Navarro-González, Rafael; Navarro, Karina F.; Coll, Patrice; McKay, Christopher P.; Stern, Jennifer C.; Sutter, Brad; Douglas Archer Jr, P.; Cabane, Michel; Conrad, Pamela G.; Eigenbrode, Jennifer L.; Franz, Heather B.; Freissinet, Caroline; Glavin, Daniel P.; Hogancamp, Joanna V.; McAdam, Amy C.; Malespin, Charles A.; Martín-Torres, F. J.; Ming, Douglas W.; Morris, Richard V.; Prats, Benny; Raulin, François; Rodriguez Manfredi, Jose Antonio; Szopa, Cyril; Zorzano, María Paz; Mahaffy, P.R.; Atreya, Sushil; Trainer, Melissa G.; Vasavada, Ashwin R. 2019. Abiotic Input of Fixed Nitrogen by Bolide Impacts to Gale Crater During the Hesperian: Insights From the Mars Science Laboratory. Journal of Geophysical Research Planets 124, 1, 94-113, DOI: 10.1029/2018JE005852
Molecular hydrogen (H-2) from volcanic emissions is suggested to warm the Martian surface when carbon dioxide (CO2) levels dropped from the Noachian (4100 to 3700 Myr) to the Hesperian (3700 to 3000 Myr). Its presence is expected to shift the conversion of molecular nitrogen (N-2) into different forms of fixed nitrogen (N). Here we present experimental data and theoretical calculations that investigate the efficiency of nitrogen fixation by bolide impacts in CO2-N-2 atmospheres with or without H-2. Surprisingly, nitric oxide (NO) was produced more efficiently in 20% H-2 in spite of being a reducing agent and not likely to increase the rate of nitrogen oxidation. Nevertheless, its presence led to a faster cooling of the shock wave raising the freeze-out temperature of NO resulting in an enhanced yield. We estimate that the nitrogen fixation rate by bolide impacts varied from 7×10(-4) to 2×10(-3)gNMyr(-1)cm(-2) and could imply fluvial concentration to explain the nitrogen (1.40.7gNMyr(-1)cm(-2)) detected as nitrite (NO2-) and nitrate (NO3-) by Curiosity at Yellowknife Bay. One possible explanation is that the nitrogen detected in the lacustrine sediments at Gale was deposited entirely on the crater’s surface and was subsequently dissolved and transported by superficial and ground waters to the lake during favorable wet climatic conditions. The nitrogen content sharply decreases in younger sediments of the Murray formation suggesting a decline of H-2 in the atmosphere and the rise of oxidizing conditions causing a shortage in the supply to putative microbial life.

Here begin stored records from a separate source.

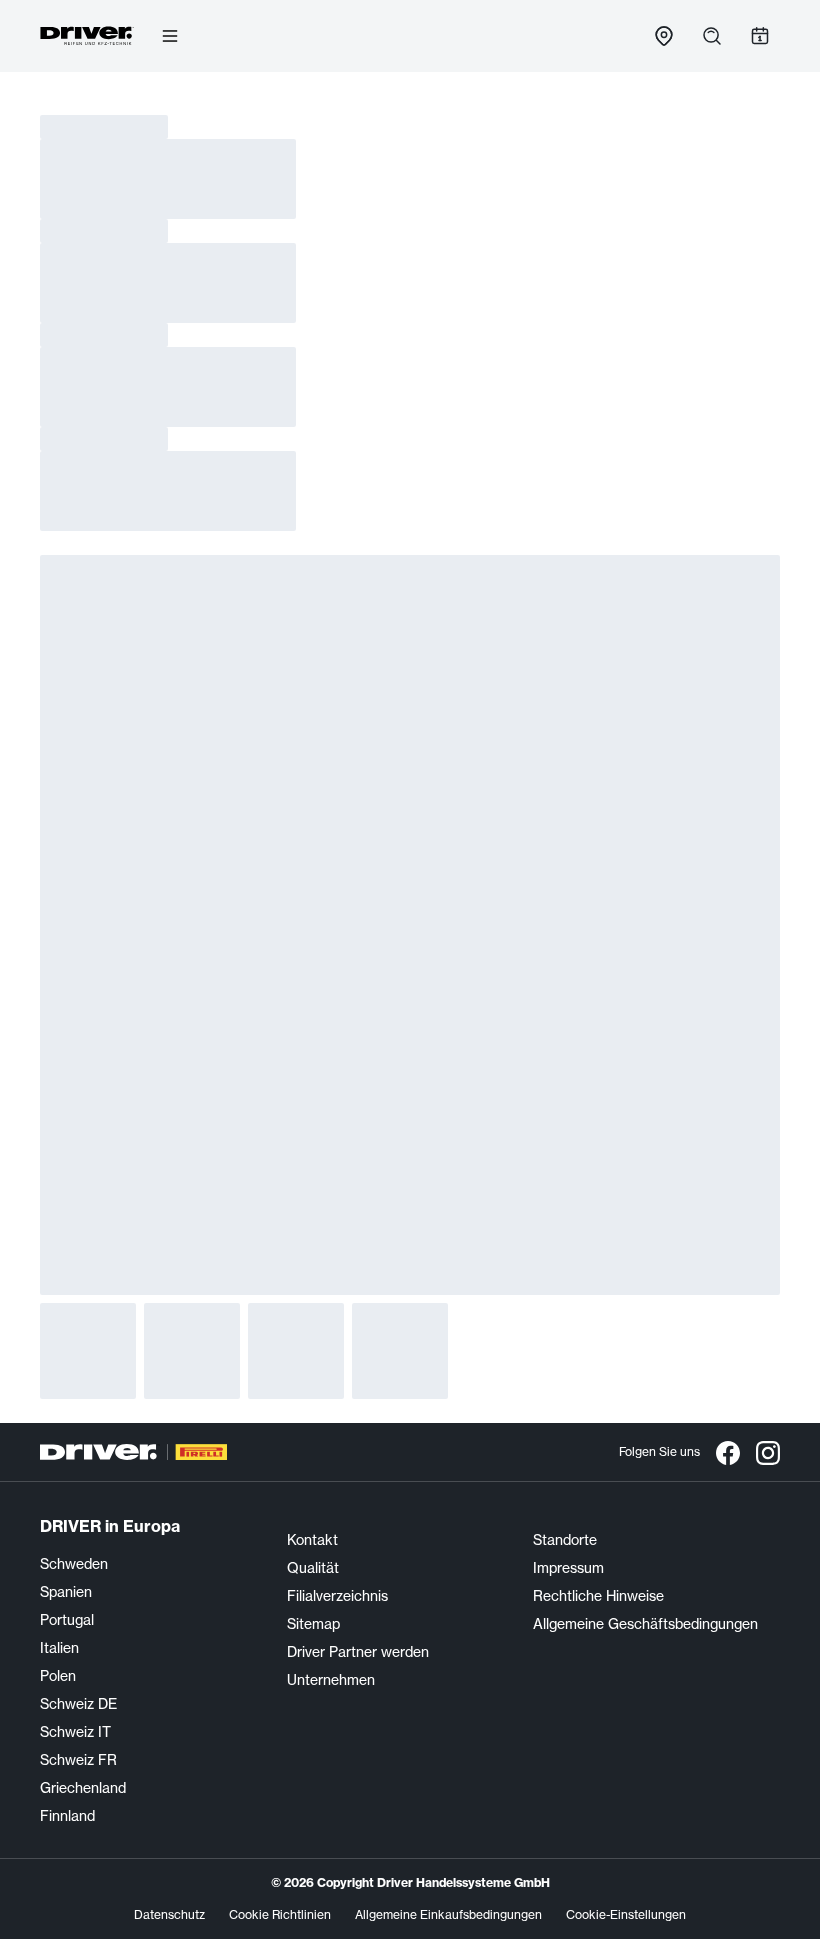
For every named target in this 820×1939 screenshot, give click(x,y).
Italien (59, 1648)
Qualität (313, 1568)
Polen (58, 1676)
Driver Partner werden (358, 1652)
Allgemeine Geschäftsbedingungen (645, 1624)
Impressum (568, 1568)
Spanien (66, 1592)
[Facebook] (728, 1452)
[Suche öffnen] (712, 36)
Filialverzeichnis (337, 1596)
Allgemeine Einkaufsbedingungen (448, 1914)
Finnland (67, 1816)
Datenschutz (169, 1914)
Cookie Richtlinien (280, 1914)
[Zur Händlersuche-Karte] (664, 36)
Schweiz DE (78, 1704)
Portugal (67, 1620)
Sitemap (313, 1624)
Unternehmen (331, 1680)
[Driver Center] (87, 36)
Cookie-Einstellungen (626, 1914)
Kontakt (312, 1540)
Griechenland (83, 1788)
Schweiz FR (78, 1760)
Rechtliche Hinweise (598, 1596)
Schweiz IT (75, 1732)
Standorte (565, 1540)
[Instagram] (768, 1452)
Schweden (74, 1564)
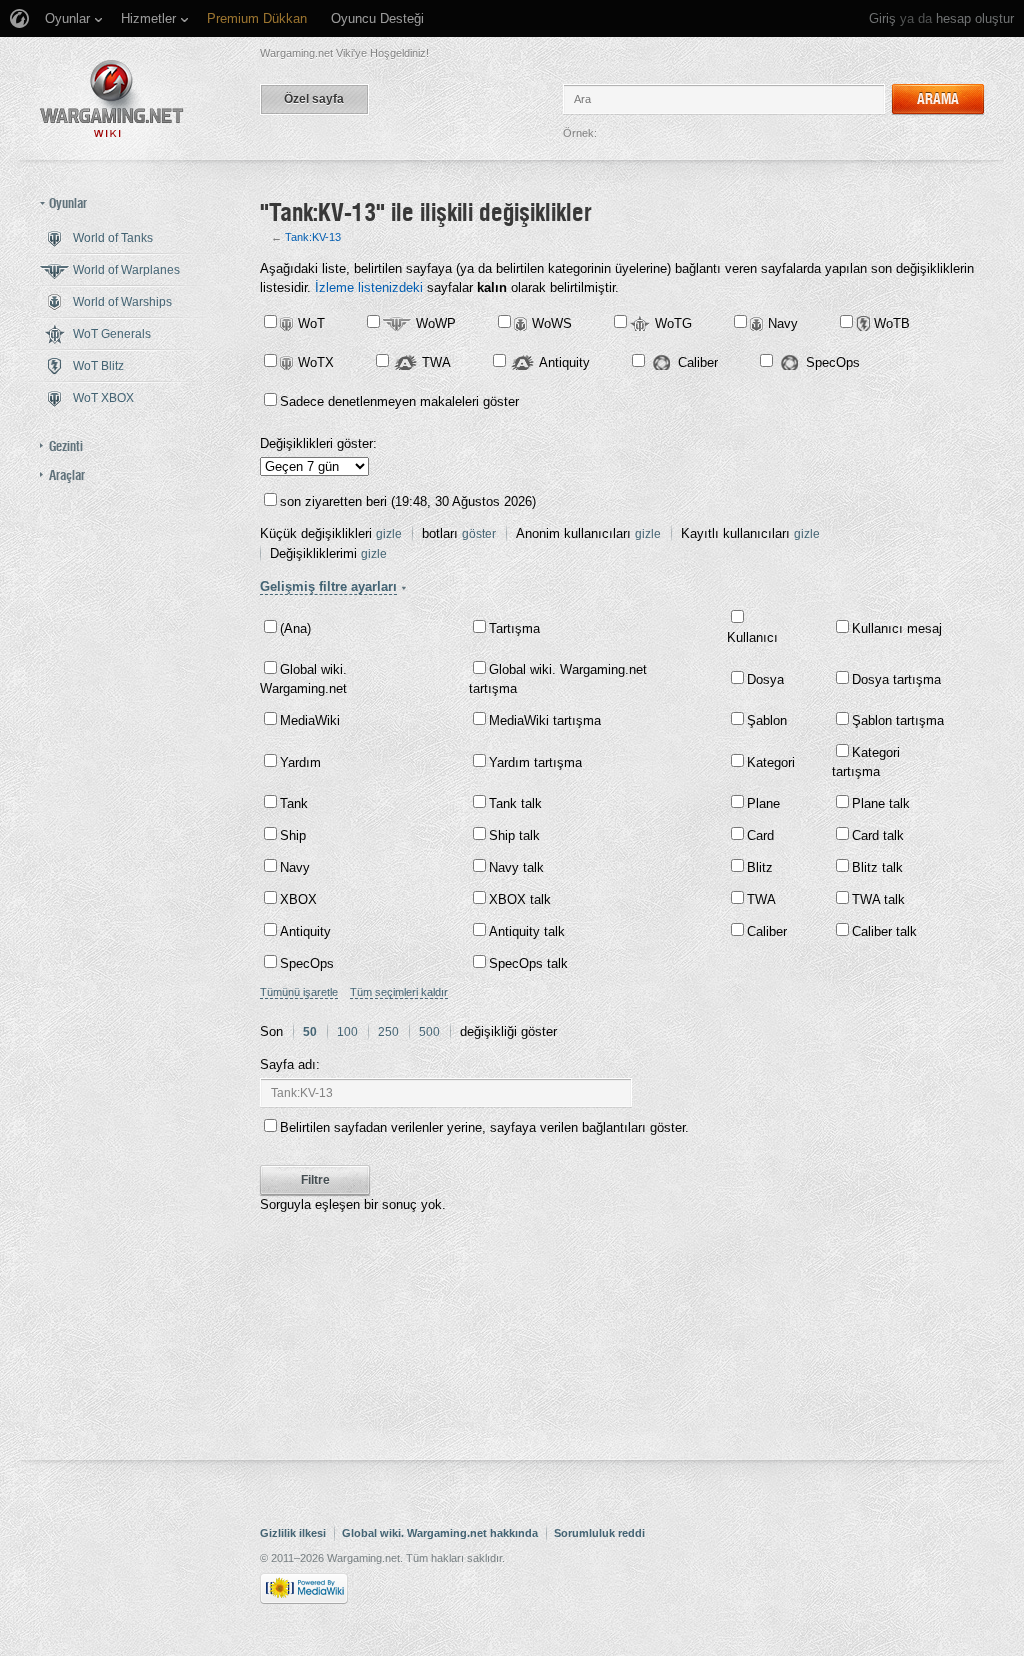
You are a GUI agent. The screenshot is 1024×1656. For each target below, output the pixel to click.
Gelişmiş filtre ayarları (328, 586)
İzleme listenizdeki (369, 287)
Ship (293, 835)
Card (760, 835)
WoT (311, 323)
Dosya (765, 679)
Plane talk (881, 803)
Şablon (767, 720)
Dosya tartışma (896, 679)
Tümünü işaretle (299, 992)
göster (479, 534)
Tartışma (514, 628)
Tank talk (515, 803)
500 (429, 1032)
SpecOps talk (528, 963)
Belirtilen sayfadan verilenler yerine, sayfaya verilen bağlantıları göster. (484, 1127)
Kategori (771, 762)
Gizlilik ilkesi (293, 1533)
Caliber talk (884, 931)
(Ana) (295, 628)
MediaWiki (310, 720)
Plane (763, 803)
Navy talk (516, 867)
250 (388, 1032)
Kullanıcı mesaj (897, 628)
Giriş (882, 18)
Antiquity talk (527, 931)
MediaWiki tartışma (545, 720)
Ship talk (514, 835)
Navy (783, 323)
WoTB (892, 323)
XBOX (298, 899)
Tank (294, 803)
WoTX (316, 362)
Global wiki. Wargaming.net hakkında (440, 1533)
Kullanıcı (752, 637)
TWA (436, 362)
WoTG (673, 323)
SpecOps (833, 362)
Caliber (698, 362)
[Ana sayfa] (112, 98)
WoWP (436, 323)
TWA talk (878, 899)
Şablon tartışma (898, 720)
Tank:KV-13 (313, 237)
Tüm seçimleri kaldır (399, 992)
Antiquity (564, 362)
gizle (389, 534)
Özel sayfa (314, 99)
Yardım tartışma (535, 762)
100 (347, 1032)
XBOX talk (520, 899)
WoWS (552, 323)
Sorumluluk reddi (599, 1533)
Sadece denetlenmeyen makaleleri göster (399, 401)
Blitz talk (877, 867)
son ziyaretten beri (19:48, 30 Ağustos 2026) (408, 501)
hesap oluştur (975, 18)
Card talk (878, 835)
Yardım (300, 762)
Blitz (760, 867)
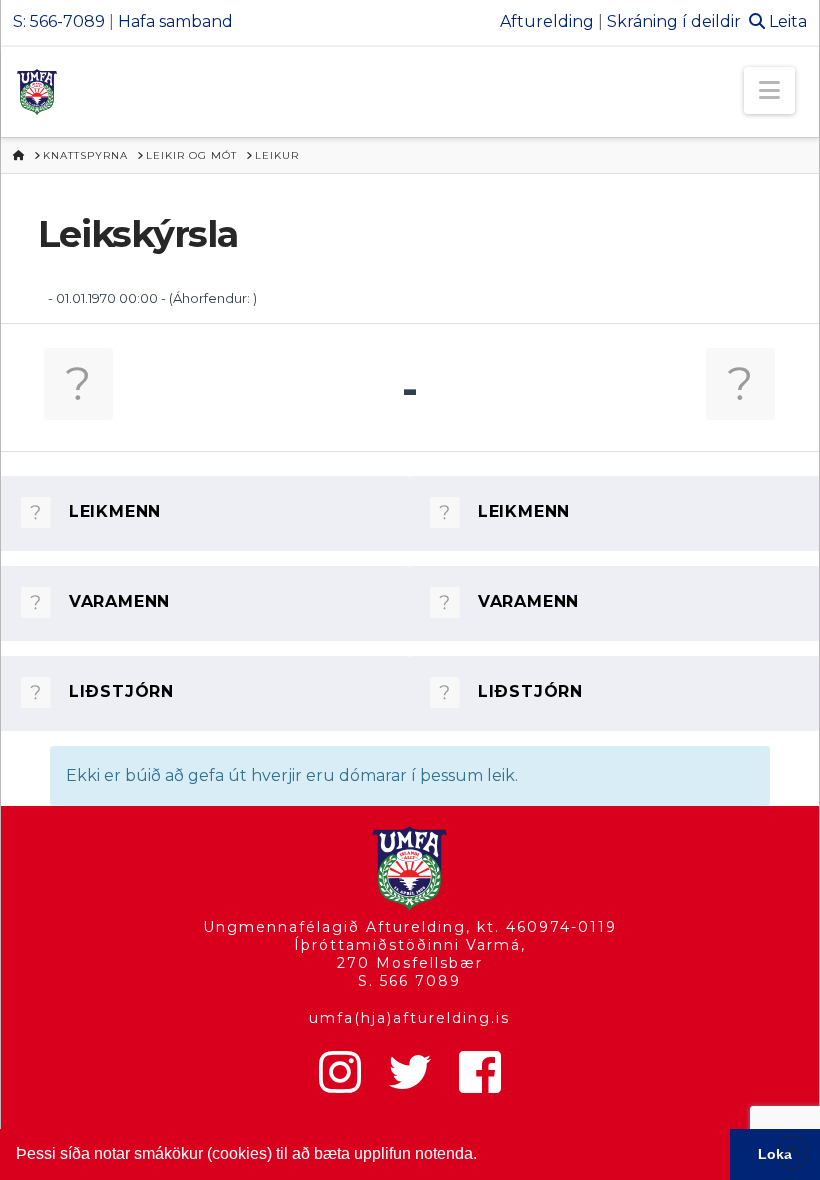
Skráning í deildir (674, 21)
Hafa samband (175, 21)
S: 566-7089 (59, 21)
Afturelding (547, 21)
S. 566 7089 (409, 981)
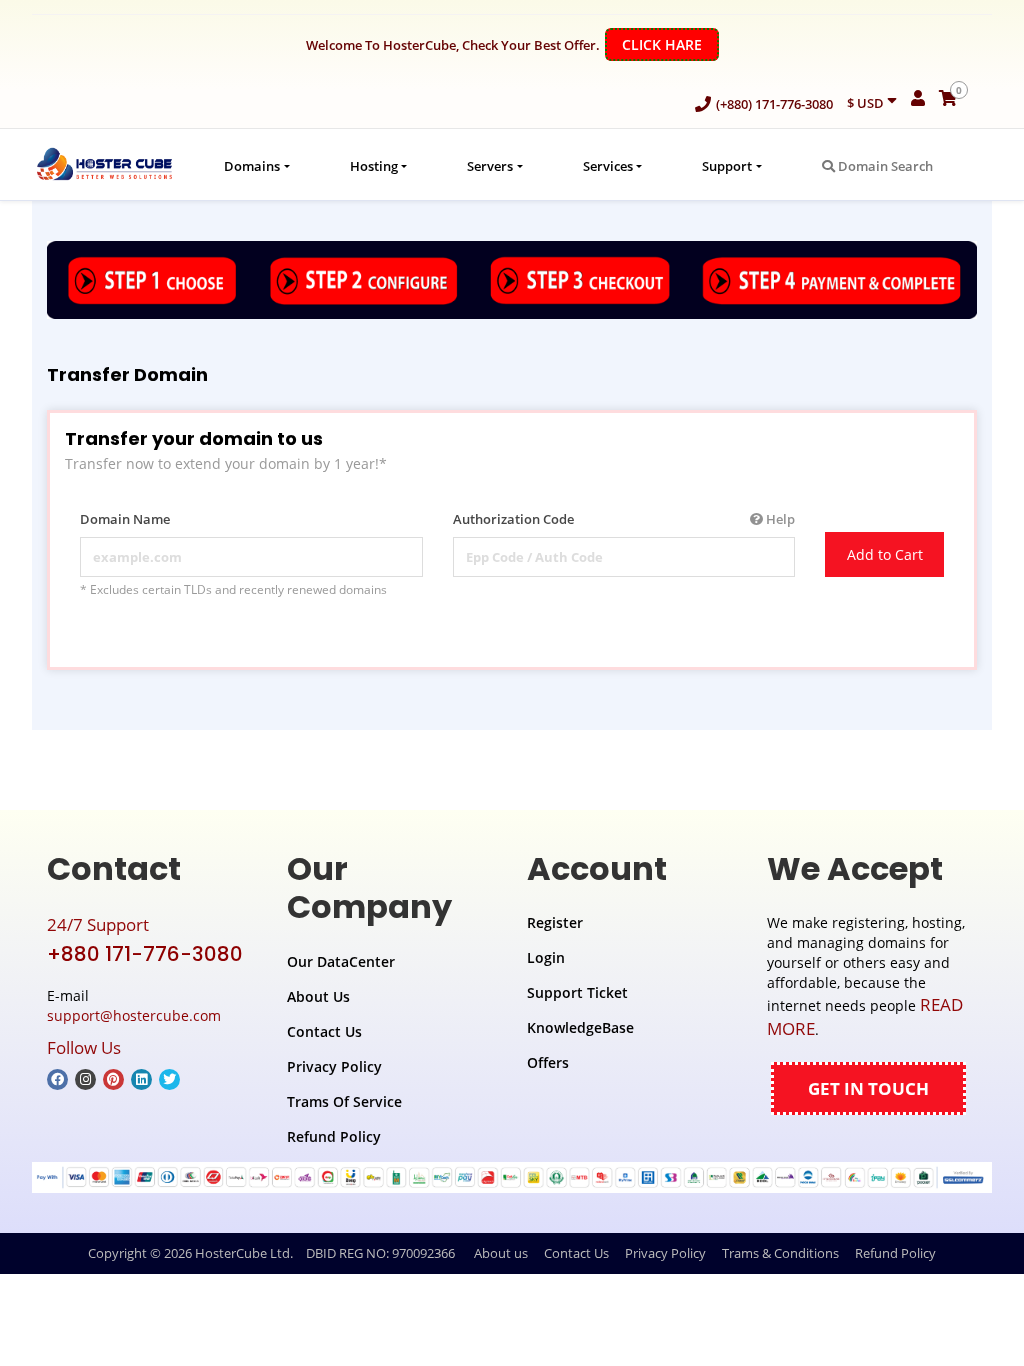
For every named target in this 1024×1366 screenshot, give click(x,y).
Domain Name (125, 519)
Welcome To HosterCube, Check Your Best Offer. (504, 44)
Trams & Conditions (780, 1253)
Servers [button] (490, 166)
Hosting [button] (374, 166)
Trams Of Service (344, 1101)
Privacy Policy (334, 1066)
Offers (548, 1062)
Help (779, 519)
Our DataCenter (341, 961)
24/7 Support (98, 924)
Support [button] (727, 166)
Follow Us (84, 1047)
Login (546, 957)
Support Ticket (577, 992)
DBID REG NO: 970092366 (380, 1253)
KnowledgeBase (580, 1027)
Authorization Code (624, 519)
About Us (318, 996)
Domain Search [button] (884, 166)
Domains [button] (252, 166)
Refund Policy (334, 1136)
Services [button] (608, 166)
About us (501, 1253)
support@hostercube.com (134, 1015)
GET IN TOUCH (868, 1088)
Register (555, 922)
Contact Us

Plain Language Summary Climate models are able to warm early Mars when CO2 sources were strong but fail at later times when liquid water still flowed on the surface. A possible solution for the climate puzzle is the presence of abundant H-2 arising from volcanic emissions that could have kept the planet from freezing. H-2 could have also played a key role in the chemistry of the atmosphere. Curiosity discovered the presence of nitrites and nitrates, forms of fixed nitrogen that are required for the origin and sustainability of life in sediments in Gale crater. Here we present theoretical and experimental data that quantify the conversion of molecular nitrogen into fixed nitrogen in the presence and absence of H-2 by the entry shocks of asteroids in the Martian atmosphere and surface. Fixed nitrogen was originally deposited on the surface of Gale crater and then transported to the lake during favorable wet climatic conditions. We found that H-2 is required to yield sufficient fixed nitrogen to explain its detection. The levels of fixed nitrogen sharply dropped in younger sediments suggesting a decline of H-2 in the atmosphere and the rise of oxidizing conditions causing a nitrogen crisis to putative microbial communities.